As another example, the National Academy of Medicine’s[3], offers the following recommendations for vaccine allocation:

  • Phase 1– Vaccine recipients will include high-risk health workers, first responders, people of all ages with underlying health issues that put them at high-risk, and older adults living in congregate or overcrowded settings.
  • Phase 2- Recipients will include child care workers, K-12 teachers and school staff, critical workers in high-risk settings, people of all ages with underlying condition that put them at moderate risk, people living in homeless shelters or group homes for individuals with disabilities, and all older adults not included in Phase 1.
  • Phase 3- Recipients will include young adults, children and individuals working in occupations important to the functioning of society not included in Phase 1 or 2.
  • Phase 4- Everyone residing in the United States who did not receive the vaccination in previous phases.

The OWS Vaccine Distribution IT Infrastructure

Throughout vaccine development, safety and efficacy remain essential and Operation Warp Speed is prioritizing these factors in every step of vaccine development and distribution.

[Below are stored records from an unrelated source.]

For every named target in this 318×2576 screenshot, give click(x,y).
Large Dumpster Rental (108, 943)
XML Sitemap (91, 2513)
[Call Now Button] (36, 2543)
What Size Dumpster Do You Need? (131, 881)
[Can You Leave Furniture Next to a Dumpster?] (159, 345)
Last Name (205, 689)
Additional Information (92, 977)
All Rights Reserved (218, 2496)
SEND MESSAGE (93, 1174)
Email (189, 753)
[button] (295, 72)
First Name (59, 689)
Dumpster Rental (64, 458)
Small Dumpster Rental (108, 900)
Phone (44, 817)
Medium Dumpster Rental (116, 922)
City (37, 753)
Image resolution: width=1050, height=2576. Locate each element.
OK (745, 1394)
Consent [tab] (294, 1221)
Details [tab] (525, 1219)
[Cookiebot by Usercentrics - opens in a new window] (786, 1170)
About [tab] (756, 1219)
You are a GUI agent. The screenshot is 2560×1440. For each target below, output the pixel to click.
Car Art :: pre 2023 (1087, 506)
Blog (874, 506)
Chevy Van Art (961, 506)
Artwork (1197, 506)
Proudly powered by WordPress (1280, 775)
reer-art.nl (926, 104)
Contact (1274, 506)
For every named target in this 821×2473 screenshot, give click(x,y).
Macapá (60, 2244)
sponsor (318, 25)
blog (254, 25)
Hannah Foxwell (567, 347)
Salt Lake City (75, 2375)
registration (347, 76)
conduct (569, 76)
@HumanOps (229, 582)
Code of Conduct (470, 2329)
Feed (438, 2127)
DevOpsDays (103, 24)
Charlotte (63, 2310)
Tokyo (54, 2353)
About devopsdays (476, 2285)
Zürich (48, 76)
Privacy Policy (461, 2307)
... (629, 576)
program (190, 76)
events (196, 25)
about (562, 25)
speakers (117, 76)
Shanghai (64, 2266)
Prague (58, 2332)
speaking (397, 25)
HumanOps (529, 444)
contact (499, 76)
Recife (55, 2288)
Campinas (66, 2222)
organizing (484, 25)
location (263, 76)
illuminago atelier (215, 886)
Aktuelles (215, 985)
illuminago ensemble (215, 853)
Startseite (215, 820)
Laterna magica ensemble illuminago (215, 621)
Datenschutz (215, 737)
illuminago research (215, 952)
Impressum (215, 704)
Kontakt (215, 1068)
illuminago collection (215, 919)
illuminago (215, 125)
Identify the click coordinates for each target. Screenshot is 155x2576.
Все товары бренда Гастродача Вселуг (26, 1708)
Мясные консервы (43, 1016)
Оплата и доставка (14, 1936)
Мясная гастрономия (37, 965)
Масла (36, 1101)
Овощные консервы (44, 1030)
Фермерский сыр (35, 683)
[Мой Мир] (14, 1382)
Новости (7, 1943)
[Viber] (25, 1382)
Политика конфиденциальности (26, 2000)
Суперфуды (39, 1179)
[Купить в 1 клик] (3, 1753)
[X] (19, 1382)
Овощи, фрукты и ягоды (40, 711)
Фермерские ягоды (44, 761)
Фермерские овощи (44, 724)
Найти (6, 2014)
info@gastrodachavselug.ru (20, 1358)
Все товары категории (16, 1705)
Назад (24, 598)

OWS is developing an extensive information technology (IT) infrastructure for monitoring the vaccine throughout distribution. That infrastructure will be critical to monitoring safety and tracking any adverse events, identifying when an individual needs a second dose, and tracking movement of the vaccine. This monitoring will include an IT architecture composed of existing IT capabilities and new IT solutions to ensure a comprehensive system is in place. This vaccine monitoring IT infrastructure will include:

  • Significant enhancements to existing IT supporting data exchange;
  • Immunization Information Systems used by states, territories, and other entities that deliver public vaccinations;
  • Vaccination data and records from major pharmaceutical retailers, health care systems, hospitals, and private providers; and
  • Free access and training in web-based applications to support thorough vaccine administration and tracking data at administration points with undeveloped infrastructure, such as mobile clinics.

All of the clinical trial data will be reported to a collective IT infrastructure managed by OWS to support analysis and reporting. To protect individual’s privacy all of the data will be aggregated, anonymized, and de-identified. The primary purpose of this data collection and pharmacovigilance is to study and monitor the efficacy of the vaccine and any adverse side effects. The pharmacovigilance will also provide up-to-date information to patients, healthcare professionals, and the public about the safety of each vaccine.

The information contained in IEM’s A Vaccine’s Journey is current as of 3:00 p.m. ET on December 11, 2020.

[1] Pfizer and BioNTech to Submit Emergency Use Authorization Request Today to the U.S. FDA for COVID-19 Vaccine, November 20, 2020.

[2] Moderna Announces Primary Efficacy Analysis in Phase 3 COVE Study for Its COVID-19 Vaccine Candidate and Filing Today with U.S. FDA for Emergency Use Authorization. November 30, 2020.

[3] National Academies of Sciences, Engineering, and Medicine. Framework for Equitable Allocation of COVID-19 Vaccine. Washington, DC: The National Academies Press, 2020.